> Selected passage
================

Volunteers came from around the country at their own expense to help patients this weekend.

“My mom came from what used to be called Wood, Va., halfway between Dungannon and Blackmore,” said Robert Findley, a dentist from Vevay, Ind. “I just feel like putting a little something back in.”

Findley said he practices in the poorest county in Indiana and access to dental care here is “incredibly poorer.”

“You see more people coming through that just need full-mouth extractions,” he said. “They haven’t had preventive care.”

Ricky Parks, 57, of Nickelsville, Va., said he camped out Thursday night to be sure he’d get to see a dentist on Friday.

“I can’t afford it, just like everybody else,” Parks said of dental care as he waited in line to receive at no cost. “I’ll tell you what, it’s expensive.”

Pat Finnerty, Medicaid director for Virginia, said the lack of care affordability is not just in Southwest Virginia – it’s across the state. He said very few adults are covered by Medicaid for dental services.
“This is a huge help,” Finnerty said of RAM. “This is pretty much the source of dental care for these folks.”

Angel Henley, 31, of Jonesborough, Tenn., said it’s true for her.

================

> Given records
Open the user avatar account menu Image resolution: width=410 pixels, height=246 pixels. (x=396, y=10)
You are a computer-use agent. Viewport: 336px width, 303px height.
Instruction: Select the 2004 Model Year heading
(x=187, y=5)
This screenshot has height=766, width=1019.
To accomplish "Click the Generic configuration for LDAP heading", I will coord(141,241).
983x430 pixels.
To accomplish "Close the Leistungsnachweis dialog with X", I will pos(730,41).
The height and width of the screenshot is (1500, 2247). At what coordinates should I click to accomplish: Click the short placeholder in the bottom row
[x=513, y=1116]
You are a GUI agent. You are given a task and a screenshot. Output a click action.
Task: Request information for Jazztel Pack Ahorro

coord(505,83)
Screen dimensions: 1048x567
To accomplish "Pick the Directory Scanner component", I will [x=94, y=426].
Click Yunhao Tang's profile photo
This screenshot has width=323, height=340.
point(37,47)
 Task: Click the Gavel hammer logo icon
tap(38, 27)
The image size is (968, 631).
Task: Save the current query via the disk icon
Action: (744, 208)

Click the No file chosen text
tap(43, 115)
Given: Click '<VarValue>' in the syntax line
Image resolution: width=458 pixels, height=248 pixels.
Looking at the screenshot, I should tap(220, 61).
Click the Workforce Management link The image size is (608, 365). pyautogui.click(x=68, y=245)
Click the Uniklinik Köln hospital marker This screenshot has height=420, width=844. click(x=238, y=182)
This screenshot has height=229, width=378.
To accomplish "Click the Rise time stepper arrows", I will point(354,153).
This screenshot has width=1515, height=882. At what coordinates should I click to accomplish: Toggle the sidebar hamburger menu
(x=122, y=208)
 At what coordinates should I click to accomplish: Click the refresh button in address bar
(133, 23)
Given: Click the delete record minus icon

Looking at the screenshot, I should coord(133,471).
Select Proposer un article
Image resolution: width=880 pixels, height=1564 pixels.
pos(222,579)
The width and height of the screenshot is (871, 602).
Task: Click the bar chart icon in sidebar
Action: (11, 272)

================

> Assignment A
Answer these questions from the dental care passage:
(i) Which town is Robert Findley from?
(ii) On what night did Ricky Parks camp out?
(iii) What position does Pat Finnerty hold?
> Assignment B
Carry on the dental care passage past its final sentence.

> Expected output A
(i) Vevay, Ind.
(ii) Thursday night
(iii) Medicaid director for Virginia

> Expected output B
“This is the only time we get to see a dentist at all. And doctors, too, unless it’s an absolute emergency,” Henley said as she waited in line Friday. “This is my third or fourth year up here, and it’s just a godsend.”

She said she’s worried about her husband, who needs medication to avoid seizures. The drugs cost more than $600 a month, and it is no longer covered by his insurance.

“The job that I have, they keep me at part time so they don’t have to offer me medical insurance or anything else,” she said.

Henley said she hopes a solution will come with the presidential election in November – some form of universal health care.

She said it wouldn’t require an elaborate government program; the government could provide events like this, every few months and in more locations.

Brock, the founder of RAM, would like to see that happen, but he says government is blocking the way.

“We could replicate the Remote Area Medical model across the United States,” Brock said. “It can fill a substantial part of the [health care] gap.”

But, he said, doctors ready and willing to help are prevented from doing so by laws and regulations that prohibit them from crossing state lines to provide free health care.

Even within states, there are roadblocks. Brock said 120 eye patients were seen three weeks ago in Pikeville, Ky., but 343 were turned away because the state’s board of optometry would not allow optometrists in the state to participate.

He said since RAM was featured on CBS’s 60 Minutes in March, the organization has received more than 10,000 pieces of mail, many of them requesting RAM clinics in their communities.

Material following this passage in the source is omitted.